Each record needs to be transcribed exactly.

(Task input begins)

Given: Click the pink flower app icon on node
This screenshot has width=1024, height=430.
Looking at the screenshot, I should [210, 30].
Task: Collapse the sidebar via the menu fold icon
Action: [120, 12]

(Task input ends)

* _Result for this task_:
Given: Click the pink flower app icon on node
This screenshot has width=1024, height=430.
Looking at the screenshot, I should [210, 30].
Task: Collapse the sidebar via the menu fold icon
Action: [120, 12]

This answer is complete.